*WHAT TO PRODUCE*: Once you have read the listing below, write all of it out again exactly.
= = = = =
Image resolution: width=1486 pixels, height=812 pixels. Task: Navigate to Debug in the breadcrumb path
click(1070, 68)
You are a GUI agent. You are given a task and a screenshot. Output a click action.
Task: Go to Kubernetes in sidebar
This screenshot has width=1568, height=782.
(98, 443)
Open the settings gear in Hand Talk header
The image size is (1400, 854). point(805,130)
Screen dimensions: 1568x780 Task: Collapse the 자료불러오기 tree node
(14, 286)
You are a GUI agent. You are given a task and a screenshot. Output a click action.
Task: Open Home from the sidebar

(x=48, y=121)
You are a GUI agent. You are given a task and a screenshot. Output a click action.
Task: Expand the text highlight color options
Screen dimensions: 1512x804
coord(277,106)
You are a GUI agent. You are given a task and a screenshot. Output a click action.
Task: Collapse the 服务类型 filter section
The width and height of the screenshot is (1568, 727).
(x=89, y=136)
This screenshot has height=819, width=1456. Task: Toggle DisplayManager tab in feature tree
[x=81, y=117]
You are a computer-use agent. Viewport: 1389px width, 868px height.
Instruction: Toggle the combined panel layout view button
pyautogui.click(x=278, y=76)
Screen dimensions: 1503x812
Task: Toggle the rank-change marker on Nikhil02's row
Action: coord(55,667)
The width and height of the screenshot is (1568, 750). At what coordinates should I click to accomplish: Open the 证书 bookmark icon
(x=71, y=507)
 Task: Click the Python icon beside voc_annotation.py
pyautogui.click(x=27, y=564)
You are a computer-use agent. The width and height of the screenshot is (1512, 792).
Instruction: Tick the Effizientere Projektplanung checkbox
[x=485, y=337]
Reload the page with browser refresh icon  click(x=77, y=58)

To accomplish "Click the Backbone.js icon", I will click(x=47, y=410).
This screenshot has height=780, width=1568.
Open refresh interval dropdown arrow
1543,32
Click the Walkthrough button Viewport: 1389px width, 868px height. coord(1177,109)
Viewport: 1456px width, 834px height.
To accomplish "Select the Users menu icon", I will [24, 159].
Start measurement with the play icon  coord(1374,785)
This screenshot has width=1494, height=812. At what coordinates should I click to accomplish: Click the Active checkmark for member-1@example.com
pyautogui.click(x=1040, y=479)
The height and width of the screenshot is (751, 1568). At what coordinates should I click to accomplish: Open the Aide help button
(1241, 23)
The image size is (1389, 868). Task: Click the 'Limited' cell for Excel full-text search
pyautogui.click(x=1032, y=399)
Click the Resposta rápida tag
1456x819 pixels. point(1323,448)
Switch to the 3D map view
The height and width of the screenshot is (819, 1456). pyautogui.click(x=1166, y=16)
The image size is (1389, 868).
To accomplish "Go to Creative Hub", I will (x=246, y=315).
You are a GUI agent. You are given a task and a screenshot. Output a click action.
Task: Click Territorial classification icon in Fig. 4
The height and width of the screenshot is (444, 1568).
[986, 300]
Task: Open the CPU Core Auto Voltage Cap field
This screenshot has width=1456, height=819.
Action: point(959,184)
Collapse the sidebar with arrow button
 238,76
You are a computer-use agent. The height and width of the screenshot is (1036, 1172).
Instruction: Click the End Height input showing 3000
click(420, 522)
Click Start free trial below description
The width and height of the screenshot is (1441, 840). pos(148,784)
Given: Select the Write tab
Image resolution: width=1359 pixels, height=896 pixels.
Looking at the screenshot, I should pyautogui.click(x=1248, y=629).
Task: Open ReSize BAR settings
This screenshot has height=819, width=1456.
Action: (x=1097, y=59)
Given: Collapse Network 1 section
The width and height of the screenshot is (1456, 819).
= = = = =
*EXPECTED ANSWER*:
Image resolution: width=1486 pixels, height=812 pixels. Task: Navigate to Debug in the breadcrumb path
click(1070, 68)
You are a GUI agent. You are given a task and a screenshot. Output a click action.
Task: Go to Kubernetes in sidebar
This screenshot has width=1568, height=782.
(98, 443)
Open the settings gear in Hand Talk header
The image size is (1400, 854). point(805,130)
Screen dimensions: 1568x780 Task: Collapse the 자료불러오기 tree node
(14, 286)
You are a GUI agent. You are given a task and a screenshot. Output a click action.
Task: Open Home from the sidebar

(x=48, y=121)
You are a GUI agent. You are given a task and a screenshot. Output a click action.
Task: Expand the text highlight color options
Screen dimensions: 1512x804
coord(277,106)
You are a GUI agent. You are given a task and a screenshot. Output a click action.
Task: Collapse the 服务类型 filter section
The width and height of the screenshot is (1568, 727).
(x=89, y=136)
This screenshot has height=819, width=1456. Task: Toggle DisplayManager tab in feature tree
[x=81, y=117]
You are a computer-use agent. Viewport: 1389px width, 868px height.
Instruction: Toggle the combined panel layout view button
pyautogui.click(x=278, y=76)
Screen dimensions: 1503x812
Task: Toggle the rank-change marker on Nikhil02's row
Action: coord(55,667)
The width and height of the screenshot is (1568, 750). At what coordinates should I click to accomplish: Open the 证书 bookmark icon
(x=71, y=507)
 Task: Click the Python icon beside voc_annotation.py
pyautogui.click(x=27, y=564)
You are a computer-use agent. The width and height of the screenshot is (1512, 792).
Instruction: Tick the Effizientere Projektplanung checkbox
[x=485, y=337]
Reload the page with browser refresh icon  click(x=77, y=58)

To accomplish "Click the Backbone.js icon", I will click(x=47, y=410).
This screenshot has height=780, width=1568.
Open refresh interval dropdown arrow
1543,32
Click the Walkthrough button Viewport: 1389px width, 868px height. coord(1177,109)
Viewport: 1456px width, 834px height.
To accomplish "Select the Users menu icon", I will [24, 159].
Start measurement with the play icon  coord(1374,785)
This screenshot has width=1494, height=812. At what coordinates should I click to accomplish: Click the Active checkmark for member-1@example.com
pyautogui.click(x=1040, y=479)
The height and width of the screenshot is (751, 1568). At what coordinates should I click to accomplish: Open the Aide help button
(1241, 23)
The image size is (1389, 868). Task: Click the 'Limited' cell for Excel full-text search
pyautogui.click(x=1032, y=399)
Click the Resposta rápida tag
1456x819 pixels. point(1323,448)
Switch to the 3D map view
The height and width of the screenshot is (819, 1456). pyautogui.click(x=1166, y=16)
The image size is (1389, 868).
To accomplish "Go to Creative Hub", I will (x=246, y=315).
You are a GUI agent. You are given a task and a screenshot. Output a click action.
Task: Click Territorial classification icon in Fig. 4
The height and width of the screenshot is (444, 1568).
[986, 300]
Task: Open the CPU Core Auto Voltage Cap field
This screenshot has width=1456, height=819.
Action: point(959,184)
Collapse the sidebar with arrow button
 238,76
You are a computer-use agent. The height and width of the screenshot is (1036, 1172).
Instruction: Click the End Height input showing 3000
click(420, 522)
Click Start free trial below description
The width and height of the screenshot is (1441, 840). pos(148,784)
Given: Select the Write tab
Image resolution: width=1359 pixels, height=896 pixels.
Looking at the screenshot, I should pyautogui.click(x=1248, y=629).
Task: Open ReSize BAR settings
This screenshot has height=819, width=1456.
Action: (x=1097, y=59)
Given: Collapse Network 1 section
The width and height of the screenshot is (1456, 819).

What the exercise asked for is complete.